101(20), or a political subdivision of such a State.
(4) Telehealth. The term telehealth means the use of electronic
information or telecommunications technologies to support clinical
health care, patient and professional health-related education, public
health, and health administration.
(b) Health care provider's practice. (1) Health care providers may
provide telehealth services, within their scope of practice and in
accordance with privileges granted to them by the Department,
irrespective of the State or location within a State where the health
care provider or the beneficiary is physically located. Health care
providers' practice is subject to the limitations imposed by the
Controlled Substances Act, 21 U.S.C. 801, et seq., on the authority to
prescribe or administer controlled substances, as well as any other
limitations on the provision of VA care set forth in applicable Federal
law and policy. This section only grants health care providers the
ability to practice telehealth within the scope of their VA employment
and does not otherwise grant health care providers additional
authorities that go beyond the scope of the health care providers'
State license, registration, or certification.
(2) Situations where a health care provider's VA practice of
telehealth may be inconsistent with a State law or State license,
registration, or certification requirements related to telehealth
include when:
(i) The beneficiary and the health care provider are physically
located in different States during the episode of care;
(ii) The beneficiary is receiving services in a State other than
the health care provider's State of licensure, registration, or
certification;
(iii) The health care provider is delivering services in a State
other than the health care provider's State of licensure, registration,
or certification;
(iv) The health care provider is delivering services either on or
outside VA property;
(v) The beneficiary is receiving services while she or he is
located either on or outside VA property;
(vi) The beneficiary has or has not previously been assessed, in
person, by the health care provider; or
(vii) Other State requirements would prevent or impede the practice
of health care providers delivering telehealth to VA beneficiaries.

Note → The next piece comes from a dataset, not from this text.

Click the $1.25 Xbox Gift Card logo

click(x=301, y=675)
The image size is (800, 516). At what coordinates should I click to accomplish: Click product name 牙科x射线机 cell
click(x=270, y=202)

(c) Preemption of State law. To achieve important Federal
interests, including, but not limited to, the ability to provide the
same complete medical and hospital service to beneficiaries in all
States under 38 U.S.C. 7301, this section preempts conflicting State
laws relating to the practice of health care providers when such health
care providers are practicing telehealth within the scope of their VA
employment. Any State law, rule, regulation or requirement pursuant to
such law, is without any force or effect on, and State governments have
no legal authority to enforce them in relation to, this section or
decisions made by VA under this section.